I'm generally interested to see how book trailers evolve as a form—it seems like we've already seen them swing from earnest to ironic and back several times. It's hard to parse how to not just summarize but tease, maybe even sell, a literary product in a visual medium. (It's hard sometimes to even admit to thinking of literature as a "product," which we have to do in order to give it a trailer.) Most of the book trailers that stick in my mind do so for their awkwardness—it's often particularly odd when they depict events or characters from the book itself; I feel like my mental images as a reader are being overwritten by a "film adaptation" before I've even had a chance to crack the book. Or else I remember trailers for their metacommentary on the author's and/or publisher's discomfort with the fact that they're making one at all—most notably, of course, Gary Shteyngart's several parodic celebrity-cameo montages. However awkward the early stages of their existence, I think it's always safe to bet on new technology and new media forms, and I'm looking forward to seeing how book trailers evolve.
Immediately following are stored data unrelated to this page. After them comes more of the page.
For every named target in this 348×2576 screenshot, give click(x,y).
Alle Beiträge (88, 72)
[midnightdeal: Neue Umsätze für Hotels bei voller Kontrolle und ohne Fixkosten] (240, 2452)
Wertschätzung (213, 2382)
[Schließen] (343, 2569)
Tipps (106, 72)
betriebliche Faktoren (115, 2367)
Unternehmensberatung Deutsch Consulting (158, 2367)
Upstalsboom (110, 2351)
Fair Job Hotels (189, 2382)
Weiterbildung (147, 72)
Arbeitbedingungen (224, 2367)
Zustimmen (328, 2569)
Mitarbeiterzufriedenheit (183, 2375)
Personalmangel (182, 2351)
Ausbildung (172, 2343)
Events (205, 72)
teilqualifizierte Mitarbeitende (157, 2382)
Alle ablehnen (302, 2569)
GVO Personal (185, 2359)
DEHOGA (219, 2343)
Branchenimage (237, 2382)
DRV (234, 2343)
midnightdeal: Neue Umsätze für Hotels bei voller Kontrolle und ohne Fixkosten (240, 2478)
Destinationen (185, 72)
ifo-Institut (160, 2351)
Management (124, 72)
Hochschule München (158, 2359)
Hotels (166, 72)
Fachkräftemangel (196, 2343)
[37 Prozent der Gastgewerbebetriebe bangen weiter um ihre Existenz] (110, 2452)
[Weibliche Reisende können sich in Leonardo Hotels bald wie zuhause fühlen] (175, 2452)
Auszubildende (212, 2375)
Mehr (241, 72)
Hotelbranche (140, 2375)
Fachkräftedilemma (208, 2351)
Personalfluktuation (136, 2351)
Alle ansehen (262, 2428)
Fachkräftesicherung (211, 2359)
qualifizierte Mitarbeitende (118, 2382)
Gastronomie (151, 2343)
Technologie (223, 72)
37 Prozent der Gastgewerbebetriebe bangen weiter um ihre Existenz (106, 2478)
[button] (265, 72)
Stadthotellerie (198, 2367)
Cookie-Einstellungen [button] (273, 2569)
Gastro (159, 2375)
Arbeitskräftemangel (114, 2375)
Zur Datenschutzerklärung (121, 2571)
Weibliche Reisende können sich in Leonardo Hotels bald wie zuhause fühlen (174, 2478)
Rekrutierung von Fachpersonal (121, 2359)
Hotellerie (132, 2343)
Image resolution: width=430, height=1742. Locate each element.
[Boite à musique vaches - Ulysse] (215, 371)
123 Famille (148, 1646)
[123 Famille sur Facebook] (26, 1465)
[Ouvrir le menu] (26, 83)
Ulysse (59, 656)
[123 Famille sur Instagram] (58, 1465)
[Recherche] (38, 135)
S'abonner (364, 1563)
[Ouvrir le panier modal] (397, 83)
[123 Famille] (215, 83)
The way Little Fiction handles trailers—elegant, kinetic, consistent—strikes me with something I can't believe I hadn't thought of before: book trailers are much better suited to short stories than they are to novels. A story is so much more easily encapsulated—in a pull-quote, an image, a musical phrase; it's so much more realistic to "tease" a short story in a singular moment. Take a few minutes as I did to click through Little Fiction's trailer archives, and if one or several (or many) grab you, check out the stories. I'm having a blast.